5-Step Wallpaper DIY

I promised this wallpaper tutorial when I published the Laundry Room Decision and Reveal last month.  Wallpaper is not that popular anymore.  But…some readers like wallpaper and there are some beautiful custom papers out there, too.

You probably noticed I didn’t rush in getting the tutorial published (no one was begging for it right away), but I want you to have it in the future if you need to refer back to this post for the DIY.  These instructions aren’t all-inclusive for an entire room, but I cover everything you’ll need to wallpaper a feature wall.

Laundry Room Wallpaper Complete

This splotch of wallpaper inside some trim molding is absolutely the easiest wallpapering you will ever do!

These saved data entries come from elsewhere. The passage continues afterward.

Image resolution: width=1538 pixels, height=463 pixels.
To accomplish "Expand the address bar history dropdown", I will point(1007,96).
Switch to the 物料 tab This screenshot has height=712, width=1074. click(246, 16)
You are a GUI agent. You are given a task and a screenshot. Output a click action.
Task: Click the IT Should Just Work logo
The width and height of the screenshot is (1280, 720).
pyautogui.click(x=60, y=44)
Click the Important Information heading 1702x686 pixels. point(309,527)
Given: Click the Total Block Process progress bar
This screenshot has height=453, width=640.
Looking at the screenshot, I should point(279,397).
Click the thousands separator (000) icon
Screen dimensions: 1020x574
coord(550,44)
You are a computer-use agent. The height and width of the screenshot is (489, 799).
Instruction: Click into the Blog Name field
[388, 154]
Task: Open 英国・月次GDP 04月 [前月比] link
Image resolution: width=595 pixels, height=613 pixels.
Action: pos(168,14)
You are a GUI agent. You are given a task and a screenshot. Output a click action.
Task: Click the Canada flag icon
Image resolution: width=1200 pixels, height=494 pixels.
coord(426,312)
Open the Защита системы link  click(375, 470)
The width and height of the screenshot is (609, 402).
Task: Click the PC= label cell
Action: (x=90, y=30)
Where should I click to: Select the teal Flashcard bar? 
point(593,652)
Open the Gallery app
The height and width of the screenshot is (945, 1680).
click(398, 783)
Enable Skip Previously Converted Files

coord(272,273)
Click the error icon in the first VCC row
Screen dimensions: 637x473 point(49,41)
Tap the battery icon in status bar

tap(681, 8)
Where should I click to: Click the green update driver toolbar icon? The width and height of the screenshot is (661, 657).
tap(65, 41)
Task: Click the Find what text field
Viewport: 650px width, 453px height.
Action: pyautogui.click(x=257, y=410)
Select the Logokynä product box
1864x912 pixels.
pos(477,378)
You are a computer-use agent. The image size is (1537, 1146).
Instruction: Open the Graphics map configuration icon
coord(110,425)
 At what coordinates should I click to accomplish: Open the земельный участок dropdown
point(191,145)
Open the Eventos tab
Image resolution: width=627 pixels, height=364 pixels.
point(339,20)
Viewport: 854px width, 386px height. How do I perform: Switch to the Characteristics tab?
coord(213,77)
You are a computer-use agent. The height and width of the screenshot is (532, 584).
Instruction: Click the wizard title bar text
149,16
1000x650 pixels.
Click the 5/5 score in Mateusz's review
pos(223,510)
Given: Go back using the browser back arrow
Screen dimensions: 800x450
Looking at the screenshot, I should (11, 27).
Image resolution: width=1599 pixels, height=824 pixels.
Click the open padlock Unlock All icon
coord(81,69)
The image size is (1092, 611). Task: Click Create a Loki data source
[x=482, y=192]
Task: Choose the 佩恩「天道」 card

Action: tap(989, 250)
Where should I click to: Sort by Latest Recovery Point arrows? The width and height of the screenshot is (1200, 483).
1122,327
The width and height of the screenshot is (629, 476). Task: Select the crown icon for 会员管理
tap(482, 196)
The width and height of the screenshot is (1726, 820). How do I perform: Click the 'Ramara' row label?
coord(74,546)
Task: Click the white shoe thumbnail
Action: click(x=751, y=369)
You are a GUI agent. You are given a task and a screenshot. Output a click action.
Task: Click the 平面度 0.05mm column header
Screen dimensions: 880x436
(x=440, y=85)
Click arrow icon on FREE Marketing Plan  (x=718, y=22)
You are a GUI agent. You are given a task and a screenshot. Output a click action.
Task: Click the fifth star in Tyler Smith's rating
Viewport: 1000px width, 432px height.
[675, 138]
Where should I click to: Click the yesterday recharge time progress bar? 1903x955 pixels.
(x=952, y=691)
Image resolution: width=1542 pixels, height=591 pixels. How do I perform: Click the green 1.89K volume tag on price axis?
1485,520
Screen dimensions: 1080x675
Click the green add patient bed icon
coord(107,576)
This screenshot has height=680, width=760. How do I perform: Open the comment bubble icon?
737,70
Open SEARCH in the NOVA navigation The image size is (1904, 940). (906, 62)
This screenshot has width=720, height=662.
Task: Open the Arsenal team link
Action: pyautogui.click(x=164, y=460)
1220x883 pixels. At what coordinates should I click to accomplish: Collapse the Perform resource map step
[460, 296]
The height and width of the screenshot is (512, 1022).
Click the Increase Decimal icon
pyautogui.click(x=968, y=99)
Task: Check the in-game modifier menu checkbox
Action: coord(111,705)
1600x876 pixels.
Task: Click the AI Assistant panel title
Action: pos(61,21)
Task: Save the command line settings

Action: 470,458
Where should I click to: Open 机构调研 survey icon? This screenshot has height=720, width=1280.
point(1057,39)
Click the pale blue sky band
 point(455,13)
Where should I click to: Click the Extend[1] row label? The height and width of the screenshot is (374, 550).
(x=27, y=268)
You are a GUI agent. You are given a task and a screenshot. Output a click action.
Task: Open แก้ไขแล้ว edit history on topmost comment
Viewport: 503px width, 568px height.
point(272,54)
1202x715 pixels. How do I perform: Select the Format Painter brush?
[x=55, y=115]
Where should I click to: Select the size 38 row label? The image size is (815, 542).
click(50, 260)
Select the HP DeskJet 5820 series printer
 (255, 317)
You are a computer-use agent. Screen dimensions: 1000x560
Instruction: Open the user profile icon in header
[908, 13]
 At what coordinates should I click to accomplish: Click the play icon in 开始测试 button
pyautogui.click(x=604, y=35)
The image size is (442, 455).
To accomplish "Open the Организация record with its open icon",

OK, let’s get on with it , shall we?  Before beginning your wallpaper project, clean your wall of any debris.  If the surface feels rough, give it a light sanding with low-grit sandpaper, then wipe clean.

Step One:  Getting your first strip level.  Mark a vertical line by using a level or snap a chalk-line with a plumb-bob.  I don’t like blue chalk all over everything as I work, so pen or pencil is better.  The line should be 1/4″-1/2″ beside where you want to locate your first strip of paper.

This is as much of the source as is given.